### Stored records
□ □ □ □ □ □ □
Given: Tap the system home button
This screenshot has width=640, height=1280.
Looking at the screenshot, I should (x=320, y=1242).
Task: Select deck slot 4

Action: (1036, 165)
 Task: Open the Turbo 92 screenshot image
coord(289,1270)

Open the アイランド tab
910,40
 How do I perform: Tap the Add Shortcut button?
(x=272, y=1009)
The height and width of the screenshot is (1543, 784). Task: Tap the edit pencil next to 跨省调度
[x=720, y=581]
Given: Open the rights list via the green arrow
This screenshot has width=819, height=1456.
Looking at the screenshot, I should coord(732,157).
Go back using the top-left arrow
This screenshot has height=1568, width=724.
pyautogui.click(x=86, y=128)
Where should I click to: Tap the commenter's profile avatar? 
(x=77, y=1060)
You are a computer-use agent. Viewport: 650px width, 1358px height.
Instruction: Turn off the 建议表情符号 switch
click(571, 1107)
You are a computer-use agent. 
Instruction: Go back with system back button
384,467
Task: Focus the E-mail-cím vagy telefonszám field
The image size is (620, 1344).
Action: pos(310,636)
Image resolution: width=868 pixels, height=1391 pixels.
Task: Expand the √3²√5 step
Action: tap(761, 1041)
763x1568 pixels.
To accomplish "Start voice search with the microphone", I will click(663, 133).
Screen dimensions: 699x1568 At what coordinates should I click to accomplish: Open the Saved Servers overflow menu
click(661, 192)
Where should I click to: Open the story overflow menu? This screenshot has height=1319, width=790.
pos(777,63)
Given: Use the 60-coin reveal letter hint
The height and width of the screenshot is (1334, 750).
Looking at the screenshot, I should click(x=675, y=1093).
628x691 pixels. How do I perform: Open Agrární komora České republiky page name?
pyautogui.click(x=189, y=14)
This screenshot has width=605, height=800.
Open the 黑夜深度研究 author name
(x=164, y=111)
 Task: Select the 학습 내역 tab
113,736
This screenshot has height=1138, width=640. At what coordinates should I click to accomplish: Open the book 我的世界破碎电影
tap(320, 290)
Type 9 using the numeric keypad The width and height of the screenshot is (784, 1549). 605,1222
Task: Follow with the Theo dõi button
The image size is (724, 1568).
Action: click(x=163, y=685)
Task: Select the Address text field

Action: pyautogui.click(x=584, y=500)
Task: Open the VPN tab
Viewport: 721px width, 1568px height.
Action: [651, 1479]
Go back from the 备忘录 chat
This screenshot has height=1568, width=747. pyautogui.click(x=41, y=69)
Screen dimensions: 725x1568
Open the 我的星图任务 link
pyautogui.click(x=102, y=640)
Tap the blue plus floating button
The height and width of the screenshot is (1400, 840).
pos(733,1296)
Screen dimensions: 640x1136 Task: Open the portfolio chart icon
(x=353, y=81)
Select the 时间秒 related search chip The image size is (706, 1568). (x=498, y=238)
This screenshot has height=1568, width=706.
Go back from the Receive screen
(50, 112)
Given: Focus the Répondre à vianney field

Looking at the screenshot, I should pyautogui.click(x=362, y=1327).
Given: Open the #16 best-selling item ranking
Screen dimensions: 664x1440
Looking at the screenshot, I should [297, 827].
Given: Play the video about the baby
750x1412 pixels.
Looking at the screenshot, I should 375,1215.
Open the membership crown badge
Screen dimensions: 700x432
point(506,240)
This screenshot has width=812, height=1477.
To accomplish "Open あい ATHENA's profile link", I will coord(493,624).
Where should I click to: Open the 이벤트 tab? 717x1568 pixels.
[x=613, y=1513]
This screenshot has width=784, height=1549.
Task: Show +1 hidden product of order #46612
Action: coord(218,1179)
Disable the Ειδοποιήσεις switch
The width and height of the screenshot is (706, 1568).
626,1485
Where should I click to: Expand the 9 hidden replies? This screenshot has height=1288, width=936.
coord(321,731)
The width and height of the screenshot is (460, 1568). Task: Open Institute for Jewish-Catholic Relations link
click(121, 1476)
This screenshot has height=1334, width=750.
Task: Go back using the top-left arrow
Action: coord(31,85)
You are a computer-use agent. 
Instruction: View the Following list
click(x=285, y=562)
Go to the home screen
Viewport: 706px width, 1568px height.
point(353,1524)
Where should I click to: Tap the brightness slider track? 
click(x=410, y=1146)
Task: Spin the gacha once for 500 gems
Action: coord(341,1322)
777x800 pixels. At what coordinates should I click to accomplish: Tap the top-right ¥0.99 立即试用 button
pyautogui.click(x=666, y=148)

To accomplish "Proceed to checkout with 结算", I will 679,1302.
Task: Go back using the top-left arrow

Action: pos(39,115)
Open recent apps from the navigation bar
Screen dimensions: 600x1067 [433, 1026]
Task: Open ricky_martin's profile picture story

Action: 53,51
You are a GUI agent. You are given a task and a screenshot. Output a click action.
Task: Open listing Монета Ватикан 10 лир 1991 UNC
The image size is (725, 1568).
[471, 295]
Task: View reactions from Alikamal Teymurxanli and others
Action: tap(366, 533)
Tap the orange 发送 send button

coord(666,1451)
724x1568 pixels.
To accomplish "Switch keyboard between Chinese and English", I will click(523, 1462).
□ □ □ □ □ □ □
### What is asked
Arrange the lines above as a JSON list of strings with one string per line, starting at the first line and stopping after the line that contains "[x=720, y=581]". Leave out blank lines.

### Answer to this task
[
  "Given: Tap the system home button",
  "This screenshot has width=640, height=1280.",
  "Looking at the screenshot, I should (x=320, y=1242).",
  "Task: Select deck slot 4",
  "Action: (1036, 165)",
  " Task: Open the Turbo 92 screenshot image",
  "coord(289,1270)",
  "Open the アイランド tab",
  "910,40",
  " How do I perform: Tap the Add Shortcut button?",
  "(x=272, y=1009)",
  "The height and width of the screenshot is (1543, 784). Task: Tap the edit pencil next to 跨省调度",
  "[x=720, y=581]"
]